Supplied data.
--------
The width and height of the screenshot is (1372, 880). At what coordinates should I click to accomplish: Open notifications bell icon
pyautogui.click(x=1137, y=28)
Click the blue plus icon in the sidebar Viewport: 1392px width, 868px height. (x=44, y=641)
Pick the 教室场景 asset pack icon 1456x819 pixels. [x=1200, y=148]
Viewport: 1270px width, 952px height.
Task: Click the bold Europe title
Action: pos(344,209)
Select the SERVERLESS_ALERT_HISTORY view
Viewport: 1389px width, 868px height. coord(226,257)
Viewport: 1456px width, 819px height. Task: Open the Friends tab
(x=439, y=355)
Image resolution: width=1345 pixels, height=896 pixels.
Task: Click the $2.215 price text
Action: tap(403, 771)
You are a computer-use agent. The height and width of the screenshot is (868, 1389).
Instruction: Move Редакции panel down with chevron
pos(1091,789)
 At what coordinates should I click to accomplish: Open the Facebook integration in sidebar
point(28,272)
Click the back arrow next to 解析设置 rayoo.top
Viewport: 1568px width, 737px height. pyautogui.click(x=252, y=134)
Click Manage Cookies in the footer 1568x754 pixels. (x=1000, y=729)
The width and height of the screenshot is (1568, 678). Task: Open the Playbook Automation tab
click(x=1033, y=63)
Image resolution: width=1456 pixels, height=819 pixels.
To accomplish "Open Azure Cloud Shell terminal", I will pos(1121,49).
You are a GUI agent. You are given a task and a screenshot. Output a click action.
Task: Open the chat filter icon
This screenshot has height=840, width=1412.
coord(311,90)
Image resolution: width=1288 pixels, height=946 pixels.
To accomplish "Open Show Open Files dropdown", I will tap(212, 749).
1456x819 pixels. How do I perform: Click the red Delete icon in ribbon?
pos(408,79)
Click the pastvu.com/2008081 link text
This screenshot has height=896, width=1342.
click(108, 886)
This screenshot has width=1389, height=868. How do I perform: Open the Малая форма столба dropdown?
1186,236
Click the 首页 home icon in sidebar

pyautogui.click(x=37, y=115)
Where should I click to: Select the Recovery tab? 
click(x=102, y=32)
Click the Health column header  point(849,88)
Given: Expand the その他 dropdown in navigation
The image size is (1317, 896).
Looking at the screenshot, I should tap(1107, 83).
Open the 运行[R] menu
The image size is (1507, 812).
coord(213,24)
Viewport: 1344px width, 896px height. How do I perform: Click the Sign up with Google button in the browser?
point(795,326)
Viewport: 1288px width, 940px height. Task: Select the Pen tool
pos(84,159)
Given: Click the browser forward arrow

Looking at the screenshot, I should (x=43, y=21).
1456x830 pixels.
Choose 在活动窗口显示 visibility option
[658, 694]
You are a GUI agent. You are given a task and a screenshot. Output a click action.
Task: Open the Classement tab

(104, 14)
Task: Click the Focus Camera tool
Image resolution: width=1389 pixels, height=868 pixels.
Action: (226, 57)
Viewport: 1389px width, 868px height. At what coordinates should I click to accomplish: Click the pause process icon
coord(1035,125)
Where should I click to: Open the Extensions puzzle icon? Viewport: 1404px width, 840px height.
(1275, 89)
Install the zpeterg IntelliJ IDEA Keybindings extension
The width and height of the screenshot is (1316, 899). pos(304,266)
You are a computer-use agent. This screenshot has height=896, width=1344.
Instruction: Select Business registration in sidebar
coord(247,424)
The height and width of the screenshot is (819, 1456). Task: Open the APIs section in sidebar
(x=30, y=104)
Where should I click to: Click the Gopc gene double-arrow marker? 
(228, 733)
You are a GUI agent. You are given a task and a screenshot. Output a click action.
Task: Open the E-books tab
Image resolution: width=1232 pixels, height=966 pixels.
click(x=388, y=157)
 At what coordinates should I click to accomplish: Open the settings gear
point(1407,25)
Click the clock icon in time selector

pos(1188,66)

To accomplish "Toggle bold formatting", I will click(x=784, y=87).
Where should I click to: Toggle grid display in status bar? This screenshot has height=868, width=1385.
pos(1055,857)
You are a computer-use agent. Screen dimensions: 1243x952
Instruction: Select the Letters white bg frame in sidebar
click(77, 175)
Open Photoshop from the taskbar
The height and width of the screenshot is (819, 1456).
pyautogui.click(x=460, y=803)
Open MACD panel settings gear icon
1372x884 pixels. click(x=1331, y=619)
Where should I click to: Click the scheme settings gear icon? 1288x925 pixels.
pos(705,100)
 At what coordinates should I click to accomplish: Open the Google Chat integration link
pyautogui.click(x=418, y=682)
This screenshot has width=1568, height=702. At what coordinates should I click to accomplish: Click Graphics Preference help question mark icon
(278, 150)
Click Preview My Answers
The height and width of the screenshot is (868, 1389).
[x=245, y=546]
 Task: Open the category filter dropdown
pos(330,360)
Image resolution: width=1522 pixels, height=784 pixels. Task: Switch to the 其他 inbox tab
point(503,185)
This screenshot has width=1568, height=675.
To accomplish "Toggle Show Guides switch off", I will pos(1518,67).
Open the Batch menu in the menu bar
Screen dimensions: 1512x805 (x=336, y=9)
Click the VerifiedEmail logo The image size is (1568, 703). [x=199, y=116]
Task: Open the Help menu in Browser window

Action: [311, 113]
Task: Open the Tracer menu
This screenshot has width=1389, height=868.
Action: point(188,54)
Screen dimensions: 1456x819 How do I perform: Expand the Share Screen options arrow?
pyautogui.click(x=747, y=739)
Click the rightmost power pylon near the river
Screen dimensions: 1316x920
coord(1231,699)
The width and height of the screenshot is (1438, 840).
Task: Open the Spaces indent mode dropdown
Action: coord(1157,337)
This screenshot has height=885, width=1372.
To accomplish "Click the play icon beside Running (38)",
--------
What needs to be done. Please reproduce the line containing "This screenshot has width=1568, height=675." and each line after it to the end of the listing, exactly, with nothing added or left out.

Reply.
This screenshot has width=1568, height=675.
To accomplish "Toggle Show Guides switch off", I will pos(1518,67).
Open the Batch menu in the menu bar
Screen dimensions: 1512x805 (x=336, y=9)
Click the VerifiedEmail logo The image size is (1568, 703). [x=199, y=116]
Task: Open the Help menu in Browser window

Action: [311, 113]
Task: Open the Tracer menu
This screenshot has width=1389, height=868.
Action: point(188,54)
Screen dimensions: 1456x819 How do I perform: Expand the Share Screen options arrow?
pyautogui.click(x=747, y=739)
Click the rightmost power pylon near the river
Screen dimensions: 1316x920
coord(1231,699)
The width and height of the screenshot is (1438, 840).
Task: Open the Spaces indent mode dropdown
Action: coord(1157,337)
This screenshot has height=885, width=1372.
To accomplish "Click the play icon beside Running (38)",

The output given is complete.